Domenico III Orsini d'Aragona, XVII duca di Gravina

Da Wikipedia, l'enciclopedia libera.
Vai alla navigazione Vai alla ricerca
Domenico III Orsini d'Aragona
XVII Duca di Gravina
Stemma
Stemma
In carica1824 –
1874
PredecessoreDomenico
SuccessoreFilippo
VIII Principe di Solofra
In carica1824 –
1874
PredecessoreDomenico
SuccessoreFilippo
TrattamentoSua Grazia
NascitaNapoli, 23 novembre 1790
MorteRoma, 18 aprile 1874
DinastiaOrsini d'Aragona
PadreDomenico II Orsini d'Aragona
MadreFaustina Caracciolo di Torella
ConsorteMaria Luisa Torlonia
FigliFilippo
ReligioneCattolicesimo

Domenico III Orsini d'Aragona, XVII duca di Gravina, VIII principe di Solofra (Napoli, 23 novembre 1790Roma, 18 aprile 1874), è stato un nobile e politico italiano.

Nato a Napoli il 23 novembre 1790, Domenico era figlio del principe Domenico (erede di Filippo Bernualdo, XVI duca di Gravina) e di sua moglie, la principessa Faustina Caracciolo di Torella. Suo padre morì pochi mesi prima della sua nascita e pertanto egli fu allevato dal nonno Filippo Bernualdo che lo avviò ai propri primi studi a Napoli, trasferendosi dal 1806 a Roma ove ebbe modo di studiare matematica e scienze morali presso il Collegio romano dei gesuiti.

Rimasto all'estero per un breve periodo, il 6 febbraio 1823 rientrò nella città eterna per sposare Maria Luisa Torlonia, figlia di Giovanni. Questo ricco matrimonio gli portò una dote sufficiente ad appianare i propri debiti e dall'anno successivo, con la morte del nonno, si ritrovò a capo della propria casata. Ottenne contestualmente il titolo di assistente al soglio pontificio ed entrando così a far parte a pieno titolo della corte pontificia.

Attento alla politica dello Stato della Chiesa della sua epoca, fu propenso a una serie di riforme seppur moderate, in particolare in campo economico, finanziario e amministrativo. Nel 1832, papa Leone XII lo nominò direttore del Consiglio di Liquidazione che aveva il compito di controllare e gestire il debito pubblico dello stato nonché di pagare le pensioni, i sussidi ai militari ed ai civili che ne avessero diritto, gli assegni caritativi. Si avvalse in questo compito del consiglio di personaggi di spicco per la sua epoca come Giuseppe Maria Sbregondi, consigliere del primo ministro austriaco Metternich che si trovava in quegli anni in missione diplomatica a Roma, senza ad ogni modo trarre particolari vantaggi nell'amministrazione del patrimonio della chiesa. Di fronte a crescenti difficoltà, nel 1834 venne destituito dal proprio incarico ma, contemporaneamente, il nuovo papa Gregorio XVI lo nominò senatore di Roma, carica che mantenne sino al 1847. Tale carica, onorifica ma lucrativa, fu oggetto di un sonetto di Giuseppe Gioacchino Belli.

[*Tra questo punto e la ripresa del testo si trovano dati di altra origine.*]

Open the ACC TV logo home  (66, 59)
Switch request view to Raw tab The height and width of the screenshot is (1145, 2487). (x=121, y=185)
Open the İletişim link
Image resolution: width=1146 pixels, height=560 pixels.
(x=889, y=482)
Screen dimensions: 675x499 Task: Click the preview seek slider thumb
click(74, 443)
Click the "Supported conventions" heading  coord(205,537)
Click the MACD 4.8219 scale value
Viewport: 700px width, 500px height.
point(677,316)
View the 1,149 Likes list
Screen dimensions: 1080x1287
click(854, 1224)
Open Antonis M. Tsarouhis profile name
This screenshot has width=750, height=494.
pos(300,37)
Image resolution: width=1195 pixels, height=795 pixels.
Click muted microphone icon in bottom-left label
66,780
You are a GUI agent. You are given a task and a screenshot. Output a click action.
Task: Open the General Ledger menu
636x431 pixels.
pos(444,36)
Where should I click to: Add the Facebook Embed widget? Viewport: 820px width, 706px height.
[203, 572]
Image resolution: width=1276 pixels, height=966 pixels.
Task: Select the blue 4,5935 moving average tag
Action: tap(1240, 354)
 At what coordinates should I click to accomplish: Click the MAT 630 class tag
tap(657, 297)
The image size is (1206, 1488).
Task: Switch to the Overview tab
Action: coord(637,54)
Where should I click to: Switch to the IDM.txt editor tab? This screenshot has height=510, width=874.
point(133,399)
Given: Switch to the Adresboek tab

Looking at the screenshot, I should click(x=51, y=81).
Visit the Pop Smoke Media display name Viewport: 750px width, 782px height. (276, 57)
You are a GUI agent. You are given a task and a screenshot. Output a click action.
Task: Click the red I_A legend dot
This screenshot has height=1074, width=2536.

Con l'elezione al soglio pontificio di papa Pio IX nel 1846, per l'Orsini si inaugurò un nuovo periodo: entrò a far parte di una commissione presieduta dal cardinale Ludovico Altieri, la quale aveva il compito di proporre le linee guida per una completa riforma del comune di Roma, poi definitivamente attuata con un motuproprio del 1847 dallo stesso pontefice. Già nel 1837, ad ogni modo, era stato posto capo di una delegazione che aveva ricevuto il compito di occuparsi dei disagi provocati, soprattutto nella popolazione più giovane, dall'epidemia di colera recentemente scoppiata nello Stato Pontificio, e che giunse a toccare anche Roma. Il suo operato si rivolse dunque all'organizzazione di un ricovero per gli ammalati presso Santa Galla con una capacità di ospitare 500 malati al giorno, mettendo a disposizione della causa anche la propria villa di Castel Gandolfo per quei giovani che avessero perso i genitori a causa del colera.

Nel 1840 la perdita della figlia Maria, nata appena due anni prima, gli procurò una forte crisi che lo tenne lontano per alcuni mesi dalla vita pubblica. Nello stesso anno, grazie alla garanzia di Alessandro Torlonia, ottenne nuovi crediti dalla Cassa di Risparmio di Roma che gli consentì di compiere degli investimenti immobiliari nel Regno di Napoli.

Con la costituzione emanata da Pio IX nel 1848, l'Orsini entrò a far parte dell'Alto consiglio di stato col ruolo di questore. Poco prima della costituzione della Repubblica Romana, ad ogni modo, riuscì a trasferirsi a Napoli. Nel marzo 1849, a seguito di un decreto dell'Assemblea costituente repubblicana che prevedeva un prelievo forzoso dai cittadini più abbienti, venne costretto a pagare la somma di 747 scudi, cifra di cui pretese la restituzione una volta restaurato il governo pontificio.

Caduta la Repubblica, nell'agosto del 1849 fu chiamato a ricoprire il delicato incarico di ministro della guerra, venendo poi rimpiazzato il 16 febbraio 1850 dal generale Guglielmo De Kalbermatten, venendo poi richiamato il 1º novembre di quello stesso anno e sino al luglio dell'anno successivo.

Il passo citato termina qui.